“I want to grow old with you and love you for the rest of my life.” We often whispered these words to one another filling me with expectations… Such a strong, confident, Alpha man who stole my heart. The only time I had ever truly loved a man with my entire soul. 

We met at a car wash on a Friday. While putting money into the machine, he approached me and offered to help me wash my car. He said his Grandmother once told him he should always help a woman in her time of need. Just driving back from South Carolina after her funeral, the memory and wisdom she shared with him were fresh on his mind. We talked, laughed, and exchanged phone numbers. He called me as we drove out of the car wash, and we were inseparable after that. He was (then) the love of my life.

Expectations 

I expected to stay in a relationship with my son’s father until we took our last breaths. We talked so many days and nights about the two of us in our old age sitting on our front porch in rocking chairs while the grandchildren played at our feet. We even had a home picked out for ourselves and our children. It was in a subdivision in Georgia called Wesley Lakes. It’s funny how 12-13 years later, I still remember that name.

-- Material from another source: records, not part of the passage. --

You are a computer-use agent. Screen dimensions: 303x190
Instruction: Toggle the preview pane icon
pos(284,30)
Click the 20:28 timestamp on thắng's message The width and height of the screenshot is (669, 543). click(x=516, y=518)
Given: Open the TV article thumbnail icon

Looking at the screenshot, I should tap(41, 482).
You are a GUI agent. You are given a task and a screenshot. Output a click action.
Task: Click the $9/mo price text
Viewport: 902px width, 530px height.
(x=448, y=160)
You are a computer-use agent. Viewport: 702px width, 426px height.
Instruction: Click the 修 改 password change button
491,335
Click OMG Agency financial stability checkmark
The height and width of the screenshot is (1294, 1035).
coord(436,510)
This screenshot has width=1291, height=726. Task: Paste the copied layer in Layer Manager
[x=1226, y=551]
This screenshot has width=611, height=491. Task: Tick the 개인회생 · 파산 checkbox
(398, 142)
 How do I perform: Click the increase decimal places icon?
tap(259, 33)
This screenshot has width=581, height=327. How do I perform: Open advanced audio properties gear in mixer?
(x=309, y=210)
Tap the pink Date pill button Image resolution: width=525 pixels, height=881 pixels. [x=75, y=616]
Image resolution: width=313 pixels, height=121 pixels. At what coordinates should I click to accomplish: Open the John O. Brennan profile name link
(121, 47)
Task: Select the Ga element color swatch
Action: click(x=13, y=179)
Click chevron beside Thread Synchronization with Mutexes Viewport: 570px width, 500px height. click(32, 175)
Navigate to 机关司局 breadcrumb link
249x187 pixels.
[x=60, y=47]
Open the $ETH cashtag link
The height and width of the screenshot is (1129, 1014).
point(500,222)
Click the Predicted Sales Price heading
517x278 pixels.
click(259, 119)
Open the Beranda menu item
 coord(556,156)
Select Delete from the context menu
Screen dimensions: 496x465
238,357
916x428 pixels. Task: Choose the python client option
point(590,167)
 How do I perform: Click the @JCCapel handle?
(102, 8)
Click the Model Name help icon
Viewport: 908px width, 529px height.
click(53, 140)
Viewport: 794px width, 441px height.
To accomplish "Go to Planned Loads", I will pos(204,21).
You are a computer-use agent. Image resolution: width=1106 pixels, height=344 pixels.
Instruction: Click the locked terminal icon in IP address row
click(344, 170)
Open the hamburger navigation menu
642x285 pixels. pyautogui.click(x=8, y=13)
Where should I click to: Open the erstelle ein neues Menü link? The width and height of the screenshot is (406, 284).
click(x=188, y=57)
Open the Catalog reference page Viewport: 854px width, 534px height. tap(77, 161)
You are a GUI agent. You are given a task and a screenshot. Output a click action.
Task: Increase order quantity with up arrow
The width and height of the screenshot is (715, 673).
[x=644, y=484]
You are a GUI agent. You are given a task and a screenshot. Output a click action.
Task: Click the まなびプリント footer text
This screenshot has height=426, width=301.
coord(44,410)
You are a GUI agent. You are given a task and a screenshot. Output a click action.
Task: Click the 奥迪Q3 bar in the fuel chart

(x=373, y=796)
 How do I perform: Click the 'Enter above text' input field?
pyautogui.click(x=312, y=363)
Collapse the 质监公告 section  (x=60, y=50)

A couple of years into our relationship and after the birth of our son (who, by the way, was a planned pregnancy), he left us when my son was only three months old. At the time, we had problems with constantly arguing over his phone and his women friends. He attributed these arguments to my being insecure. 

Yet, he never took accountability for his actions that fueled those insecurities. 

During this time, he was also scheduled to be deployed to Afghanistan. He was a military man, a Major in the Army. Rather than ensuring his son and I were provided for and secure (we were living together), he suggested I move back home as he was scheduled to leave soon. I did not want to move back home. I had spent nearly 20 years in Atlanta, so essentially, this was “home” to me.

The time came for him to leave. I still had yet to arrange to move back to my hometown. In disbelief that he was actually leaving us, I watched him pack up our home. He watched me pack up my belongings, knowing I had no destination in sight. I had nowhere to go. I called a women’s shelter, which became my and my son’s home for several months. Eventually, I swallowed my pride and made that call to move back to my hometown.

The Game He Played

He eventually reached out to us while we adjusting to this new yet unexpected life. We attempted to reconcile and even made plans to get married once he returned to the States. I created the wedding invitations and arranged a day with the Justice of the Peace for us to get married. The date was set for December 18, 2009. Unfortunately, life took another unexpected turn, and our soon-to-be marriage was off. He married and had a child with another woman.

He disappeared again for a few years, then reappeared, only to disappear again. Finally, he reappeared just recently (the year 2016). By now, I had completely let go of the hurt, abandonment, and disappointment. This was the first time my son had seen his father since 2009. 

He hasn’t seen him since.

It was interesting to me as I reflected on this particular time of my life; I began to realize that I was stuck for so long because of my expectations. I had been stuck in the memories and life he and I had talked about and started to create nearly 12 years ago, even though I am a forward-thinking and growing type of woman and mother. I was also stuck in the pain and anger of him abandoning us.  

Single mom Victoria Williams shares how letting go of expectations made her a better mom.Freeing Myself From Those Broken Expectations

However, one day, I decided I no longer wanted to remain stuck. Through the years, I have worked tirelessly to find the tools and skills to help me move forward in life, despite the pain, so that I could be the best mother to my son and be his everything in the absence of his father. I think I have done pretty well. I landed a decent job that allowed me to go back to school, pay off some debt and give my son some of the things I believe he deserves while building a new life for myself.

My son is my everything. He is so full of love, compassion, and humor. My son has made me a better person, mother, and human. He has taught me the power of forgiveness. He often asks me, “Mommy, what was your favorite part of today?” I tell him, “Seeing your face, laughing with you, and spending time together doing whatever we want.”

Victoria's son says "My mom is creative."

Perspective 

While I have gained the skills to forgive and move on in life, everything would be so much different now had we stayed together, and not necessarily in a good way. My father once told me, “Always expect the unexpected. This way, you’ll never be disappointed.” We don’t know what direction our lives will take us, but we must prepare to adjust and move accordingly. This is why we must carve out the time to learn how to heal, forgive, move on, and start living again–if not for ourselves–for our children. My only expectations now are to continue being whole, happy, and strong for my son as he grows and learns to navigate his own feelings while trying to understand his father’s absence. 

My son looks forward to being a Dad one day. He wants a boy and a girl and an English bulldog. Undoubtedly, he will break his father’s cycle, and be a great father and man!